Dr Aurodeep Nandi of Nomura warns that India's growth model is more fragile than the headline GDP number suggests, and that without stronger domestic demand and a serious R&D push, the middle income trap looms large.
India's GDP growth rate rarely makes headlines for the wrong reasons. At 6–7.5%, it is the envy of most major economies. But at the ET Alpha Wealth Summit's panel on India's growth story, Nomura India Economist Dr Aurodeep Nandi offered a more uncomfortable read, one that cuts beneath the headline and asks whether the quality of India's growth is actually building lasting prosperity.
His verdict: India scores 6 to 7 out of 10 on growth durability today. Getting to 8 or 9 requires a structural shift that has not happened yet.
Nandi was part of the panel discussion on the topic 'India's Growth Story: How Durable it is?at the ET Alpha Wealth Summit in Mumbai last week. Along with Nandi, the panel included Garima Kapoor, Deputy Head of Research and Economist at Elara Securities, Sakshi Gupta of HDFC Bank, and Dharmakirti Joshi of CRISIL. Deepak Ajwani, Editor, ET Digital, moderated the panel.
The India story is not one story
Nandi's first intervention was a corrective.
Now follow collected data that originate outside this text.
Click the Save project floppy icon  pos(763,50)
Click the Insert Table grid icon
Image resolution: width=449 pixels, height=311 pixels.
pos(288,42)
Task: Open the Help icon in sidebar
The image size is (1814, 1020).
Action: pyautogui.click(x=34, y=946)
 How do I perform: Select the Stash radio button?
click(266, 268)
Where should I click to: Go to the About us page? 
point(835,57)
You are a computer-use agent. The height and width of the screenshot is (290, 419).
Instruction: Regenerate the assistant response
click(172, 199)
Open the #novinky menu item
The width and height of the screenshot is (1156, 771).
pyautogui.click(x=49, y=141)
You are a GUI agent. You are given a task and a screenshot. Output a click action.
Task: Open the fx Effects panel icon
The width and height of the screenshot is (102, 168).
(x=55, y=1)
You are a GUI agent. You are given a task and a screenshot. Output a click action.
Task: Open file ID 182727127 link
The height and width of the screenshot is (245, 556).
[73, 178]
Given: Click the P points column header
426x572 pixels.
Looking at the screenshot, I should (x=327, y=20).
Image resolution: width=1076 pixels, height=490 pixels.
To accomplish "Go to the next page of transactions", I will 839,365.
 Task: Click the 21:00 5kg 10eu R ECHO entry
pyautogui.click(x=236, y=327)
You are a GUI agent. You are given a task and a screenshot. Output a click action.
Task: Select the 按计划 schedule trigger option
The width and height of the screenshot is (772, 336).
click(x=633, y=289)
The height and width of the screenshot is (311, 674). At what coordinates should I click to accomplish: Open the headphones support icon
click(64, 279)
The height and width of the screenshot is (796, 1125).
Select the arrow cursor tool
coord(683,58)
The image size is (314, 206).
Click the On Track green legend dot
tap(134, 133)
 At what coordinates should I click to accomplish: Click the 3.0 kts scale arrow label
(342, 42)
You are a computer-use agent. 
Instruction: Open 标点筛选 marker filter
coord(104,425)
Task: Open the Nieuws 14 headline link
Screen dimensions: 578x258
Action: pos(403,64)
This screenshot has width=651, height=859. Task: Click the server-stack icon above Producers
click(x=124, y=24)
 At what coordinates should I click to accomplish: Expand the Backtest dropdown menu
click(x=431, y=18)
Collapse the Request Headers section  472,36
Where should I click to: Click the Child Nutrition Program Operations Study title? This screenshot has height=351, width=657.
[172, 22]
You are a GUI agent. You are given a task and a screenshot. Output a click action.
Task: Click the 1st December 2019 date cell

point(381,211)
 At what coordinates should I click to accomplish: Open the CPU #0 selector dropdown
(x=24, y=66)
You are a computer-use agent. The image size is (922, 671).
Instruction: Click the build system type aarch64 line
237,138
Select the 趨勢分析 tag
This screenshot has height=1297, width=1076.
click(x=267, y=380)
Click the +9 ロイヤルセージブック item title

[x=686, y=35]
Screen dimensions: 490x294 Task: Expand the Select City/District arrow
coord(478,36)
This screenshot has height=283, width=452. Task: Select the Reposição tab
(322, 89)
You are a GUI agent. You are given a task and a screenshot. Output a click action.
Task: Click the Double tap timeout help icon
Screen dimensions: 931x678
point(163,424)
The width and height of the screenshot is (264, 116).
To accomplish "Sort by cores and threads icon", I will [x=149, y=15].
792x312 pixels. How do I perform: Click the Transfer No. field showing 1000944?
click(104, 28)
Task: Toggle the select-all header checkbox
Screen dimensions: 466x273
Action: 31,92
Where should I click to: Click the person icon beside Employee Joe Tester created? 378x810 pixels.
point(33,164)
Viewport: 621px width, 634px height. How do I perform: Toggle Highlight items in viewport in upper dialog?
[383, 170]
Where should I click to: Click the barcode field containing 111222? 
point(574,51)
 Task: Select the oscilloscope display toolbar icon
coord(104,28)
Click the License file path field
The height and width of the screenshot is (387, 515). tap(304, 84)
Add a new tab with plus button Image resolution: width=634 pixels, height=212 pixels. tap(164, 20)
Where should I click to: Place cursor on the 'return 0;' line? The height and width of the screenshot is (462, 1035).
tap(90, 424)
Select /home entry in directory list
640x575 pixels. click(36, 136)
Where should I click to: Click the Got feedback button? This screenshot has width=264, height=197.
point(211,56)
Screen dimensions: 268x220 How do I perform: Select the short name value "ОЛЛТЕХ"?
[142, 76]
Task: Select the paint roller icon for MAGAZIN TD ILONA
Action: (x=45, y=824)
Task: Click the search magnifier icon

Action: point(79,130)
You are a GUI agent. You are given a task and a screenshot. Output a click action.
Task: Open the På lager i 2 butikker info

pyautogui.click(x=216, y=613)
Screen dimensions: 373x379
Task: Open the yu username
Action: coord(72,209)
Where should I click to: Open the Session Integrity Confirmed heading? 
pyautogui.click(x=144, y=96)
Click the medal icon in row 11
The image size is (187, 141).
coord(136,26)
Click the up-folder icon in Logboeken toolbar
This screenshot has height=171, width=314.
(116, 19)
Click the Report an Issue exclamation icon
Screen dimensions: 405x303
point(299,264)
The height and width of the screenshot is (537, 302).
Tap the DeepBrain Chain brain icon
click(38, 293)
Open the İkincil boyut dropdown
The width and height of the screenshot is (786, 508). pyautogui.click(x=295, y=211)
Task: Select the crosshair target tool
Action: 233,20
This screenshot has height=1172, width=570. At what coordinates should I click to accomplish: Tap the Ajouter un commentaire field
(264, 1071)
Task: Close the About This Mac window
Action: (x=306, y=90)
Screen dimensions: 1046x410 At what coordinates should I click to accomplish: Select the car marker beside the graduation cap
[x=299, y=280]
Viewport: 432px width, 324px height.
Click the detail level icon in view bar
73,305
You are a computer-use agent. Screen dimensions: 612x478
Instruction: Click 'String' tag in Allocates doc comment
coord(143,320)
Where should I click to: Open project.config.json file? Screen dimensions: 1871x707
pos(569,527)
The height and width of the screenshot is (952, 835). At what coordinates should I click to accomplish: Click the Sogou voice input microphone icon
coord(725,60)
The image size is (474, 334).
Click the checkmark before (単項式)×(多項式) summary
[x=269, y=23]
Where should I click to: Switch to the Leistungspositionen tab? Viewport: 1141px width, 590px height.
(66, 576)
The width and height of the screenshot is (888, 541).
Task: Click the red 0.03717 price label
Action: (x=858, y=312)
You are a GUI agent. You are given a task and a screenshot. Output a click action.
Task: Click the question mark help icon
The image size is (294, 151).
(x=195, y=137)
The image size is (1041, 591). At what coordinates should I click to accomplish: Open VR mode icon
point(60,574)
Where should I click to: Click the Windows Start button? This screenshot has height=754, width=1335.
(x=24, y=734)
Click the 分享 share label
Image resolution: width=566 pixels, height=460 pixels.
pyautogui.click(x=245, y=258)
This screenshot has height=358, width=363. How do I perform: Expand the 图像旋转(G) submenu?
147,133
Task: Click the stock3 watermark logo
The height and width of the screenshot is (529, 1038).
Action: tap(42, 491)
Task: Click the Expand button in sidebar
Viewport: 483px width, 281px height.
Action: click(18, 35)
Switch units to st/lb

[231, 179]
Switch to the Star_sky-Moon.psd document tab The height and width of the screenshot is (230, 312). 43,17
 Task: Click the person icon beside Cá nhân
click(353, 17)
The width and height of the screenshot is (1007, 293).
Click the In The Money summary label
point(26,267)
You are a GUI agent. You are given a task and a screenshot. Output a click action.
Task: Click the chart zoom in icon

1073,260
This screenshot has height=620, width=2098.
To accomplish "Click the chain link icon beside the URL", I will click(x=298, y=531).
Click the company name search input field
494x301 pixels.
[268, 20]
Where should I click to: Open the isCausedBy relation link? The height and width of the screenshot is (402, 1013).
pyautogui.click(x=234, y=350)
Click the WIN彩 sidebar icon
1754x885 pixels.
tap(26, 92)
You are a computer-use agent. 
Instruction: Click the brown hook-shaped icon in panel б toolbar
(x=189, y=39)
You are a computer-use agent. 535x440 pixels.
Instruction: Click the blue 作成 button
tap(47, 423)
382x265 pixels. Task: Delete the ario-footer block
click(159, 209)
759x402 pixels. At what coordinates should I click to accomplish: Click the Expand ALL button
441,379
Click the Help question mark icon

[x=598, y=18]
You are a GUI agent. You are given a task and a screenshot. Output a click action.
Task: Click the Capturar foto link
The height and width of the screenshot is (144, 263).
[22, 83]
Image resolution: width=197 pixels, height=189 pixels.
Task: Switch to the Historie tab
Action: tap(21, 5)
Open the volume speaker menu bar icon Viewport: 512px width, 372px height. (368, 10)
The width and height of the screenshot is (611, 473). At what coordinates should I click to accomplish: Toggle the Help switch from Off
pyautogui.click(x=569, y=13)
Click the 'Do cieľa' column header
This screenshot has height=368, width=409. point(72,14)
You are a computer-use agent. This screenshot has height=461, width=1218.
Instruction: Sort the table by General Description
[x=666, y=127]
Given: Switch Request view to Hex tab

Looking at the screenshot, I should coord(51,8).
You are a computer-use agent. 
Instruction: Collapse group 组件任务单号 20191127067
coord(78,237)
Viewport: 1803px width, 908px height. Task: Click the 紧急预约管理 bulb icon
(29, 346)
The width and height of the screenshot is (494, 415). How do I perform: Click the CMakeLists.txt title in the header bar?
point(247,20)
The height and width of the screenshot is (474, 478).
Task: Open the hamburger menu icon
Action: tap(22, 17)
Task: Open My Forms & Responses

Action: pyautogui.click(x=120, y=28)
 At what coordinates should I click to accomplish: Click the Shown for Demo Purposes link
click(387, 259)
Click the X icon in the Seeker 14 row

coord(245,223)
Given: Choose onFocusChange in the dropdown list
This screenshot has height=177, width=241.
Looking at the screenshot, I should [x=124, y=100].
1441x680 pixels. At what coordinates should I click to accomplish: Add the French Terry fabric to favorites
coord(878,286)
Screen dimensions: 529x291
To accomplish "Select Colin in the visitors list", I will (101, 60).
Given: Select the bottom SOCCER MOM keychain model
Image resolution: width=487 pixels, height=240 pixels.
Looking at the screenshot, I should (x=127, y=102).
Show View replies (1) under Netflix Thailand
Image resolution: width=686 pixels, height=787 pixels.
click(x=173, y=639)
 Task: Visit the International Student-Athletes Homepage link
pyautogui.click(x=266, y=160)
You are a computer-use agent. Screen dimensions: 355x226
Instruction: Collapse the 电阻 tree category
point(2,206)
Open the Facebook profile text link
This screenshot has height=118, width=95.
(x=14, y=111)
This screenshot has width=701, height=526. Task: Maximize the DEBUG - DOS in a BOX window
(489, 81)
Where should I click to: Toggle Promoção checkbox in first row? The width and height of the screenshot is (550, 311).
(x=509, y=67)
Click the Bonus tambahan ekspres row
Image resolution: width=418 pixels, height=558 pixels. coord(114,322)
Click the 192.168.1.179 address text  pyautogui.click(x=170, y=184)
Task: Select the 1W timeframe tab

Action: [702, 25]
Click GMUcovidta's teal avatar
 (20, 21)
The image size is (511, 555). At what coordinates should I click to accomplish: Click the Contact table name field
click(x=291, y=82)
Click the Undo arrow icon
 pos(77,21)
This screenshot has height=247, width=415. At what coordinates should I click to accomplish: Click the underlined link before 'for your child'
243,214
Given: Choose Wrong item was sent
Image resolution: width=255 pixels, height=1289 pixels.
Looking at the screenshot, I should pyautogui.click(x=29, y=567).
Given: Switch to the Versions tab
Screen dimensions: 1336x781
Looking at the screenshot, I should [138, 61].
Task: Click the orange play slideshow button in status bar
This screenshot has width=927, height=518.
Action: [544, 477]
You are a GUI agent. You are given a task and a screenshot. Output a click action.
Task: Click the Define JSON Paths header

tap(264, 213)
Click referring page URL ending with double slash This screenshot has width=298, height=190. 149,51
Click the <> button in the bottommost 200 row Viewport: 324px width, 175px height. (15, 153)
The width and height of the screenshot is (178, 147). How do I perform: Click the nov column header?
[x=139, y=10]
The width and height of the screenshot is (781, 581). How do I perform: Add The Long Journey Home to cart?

When people talk about the "India story," they assume a single, coherent growth engine. The reality is more uneven. Current growth is being driven primarily by consumption, and specifically, consumption in the top half of the income distribution. India's services exports and remittances are the two pillars quietly holding up the balance of payments even as capital flows remain weak.
What has not kept pace is manufacturing, stuck at around 16–17% of GDP for years. Private investment has not responded meaningfully to either the corporate tax cuts of recent years or the massive public capex push. The conventional economic logic, that government infrastructure spending crowds in private investment, has simply not worked as advertised.
"Why will you invest if your current factory is still operating at 75–80% capacity?" Nandi asked. The answer is you won't, not until domestic demand recovers.
The Middle Income trap is not a metaphor
Nandi introduced one of the panel's sharpest data points. In 1990, India and China had comparable per capita incomes. Today, China's per capita income stands at roughly $14,000 — on the verge of escaping the middle income trap. India's is around $2,500–$2,600. The same lower-middle-income classification it held three decades ago.
Countries that escape this trap, he argued, need more than steady GDP growth. They need the kind of quality growth that meaningfully lifts household incomes, generates domestic demand, and creates a virtuous cycle. India has the former. The latter remains elusive.
Why foreign money is still leaving
When ₹21,000 crore of FII money exited Indian markets in a single day, the reflexive explanation pointed to better returns elsewhere — South Korea's AI rally, higher US yields. Nandi does not disagree, but he pushes further.
Higher US 10-year yields — now around 4.5% — give global investors a clean, low-risk alternative to emerging market exposure. The rupee depreciation risk alone makes India a harder sell when dollars can compound at home.
But the deeper issue is structural. India is not in the AI value chain where it matters most. The country has no presence in frontier AI model development, no dominant position in semiconductor manufacturing, and its main AI roles — data centres and adoption — do not excite global capital allocators in the way chip design or model training does.
At the core of all of this, Nandi argues, is India's chronic underinvestment in research and development. "It is the lack of R&D that has always been there in India, which has to rapidly change," he said, warning that even India's services export strength faces long-term pressure as AI restructures global IT delivery and H-1B visa policies tighten.
The one pocket of optimism
Asked where investors are being too pessimistic, Nandi pointed to two areas. Premium consumption, catering to the upper end of India's income pyramid, remains structurally well-placed. And fears about El Niño derailing the rural economy and spiking food inflation may be overdone: historical data shows that weak rainfall does not reliably translate into either outcome.
India's long-term story is not broken. But building something durable out of it demands harder choices than the headline growth rate suggests.